Home is where the Heart is



Home is where the Heart is Pt.1  - Mirror Exercise
Long Durational Performance

Home is where the Heart is Pt. 1 - Mirror Exercise is the first part of a work in progress tryptich performance series, that uses the psychologigal term "dissociation" as an impuls to explore the effect of trauma on the mind and body.

Home is where the heart is 1 fb.jpg

The article "Posttraumatic stress disorder and the nature of trauma" by Bessel van der Kolk, MD in the journal Dialouges in Clinical Neuroscience from the year 2000 (!) opens with the following statement:
"The human response to psychological trauma is one of the most important public health problems in the world. Traumatic events such as family and social violence, rapes and assaults, disasters, wars, accidents and predatory violence confront people with such horror and threat that it may temporarily or permanently alter their capacity to cope, their biological threat perception, and their concepts of themselves."

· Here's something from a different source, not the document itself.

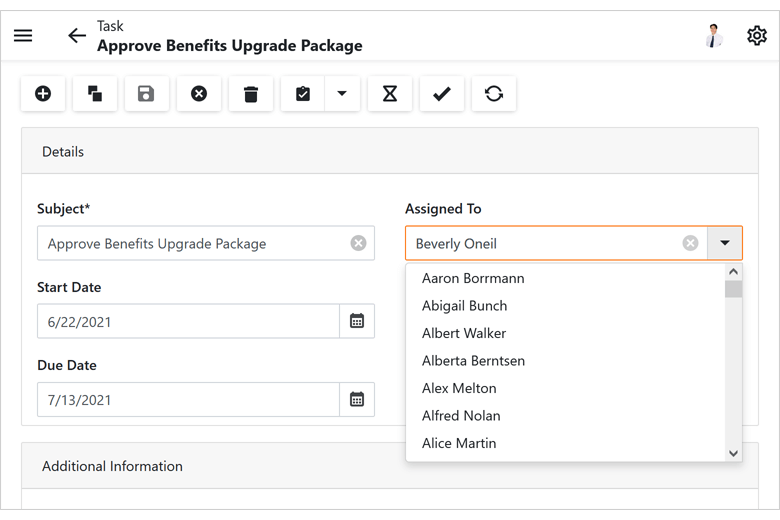Open the Start Date calendar picker
The image size is (780, 520).
pyautogui.click(x=357, y=321)
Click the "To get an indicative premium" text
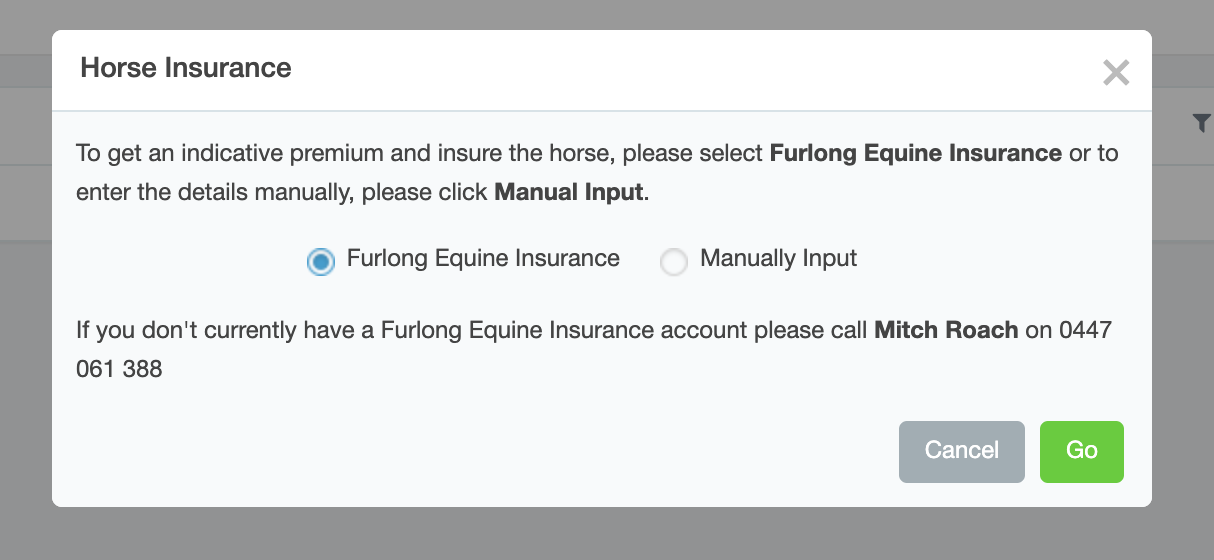The width and height of the screenshot is (1214, 560). 250,153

This performance tried to gain a deeper understanding of how exposing a traumatized mind and body in its most primordial form [naked] to the remaining "concept of self" as well as to an audience through a virtual mirror affects the viewer as well as the presenter. A premise of this performance is, that all humanity is traumatized on a certain level.

The performance was broadcast live on Facebook March 30th 2017, 7.00 pm - 10.00 pm CET.
The Facebook live video and comment section were projected live at the exhibition space during the performance.


The performance is experimenting with transformatory processes of the physical body. While running the projected live image through the "high stakes evaluation system" of social media and it's algorithms, the performer is aiming to influence her mind with the help of hormonal reactions in the body, that are said to occur by remaining still in various poses for a certain amount of time. These so called ‘power poses’ are said to raise the testosterone levels and lower the cortisol levels in the body. This theory is backed by a psychology study at Harvard Business school. Named study was conducted by Cuddy, Amy J.C., Caroline A. Wilmuth, and Dana R. Carney. "The Benefit of Power Posing Before a High-Stakes Social Evaluation." Harvard Business School Working Paper, No. 13-027, September 2012.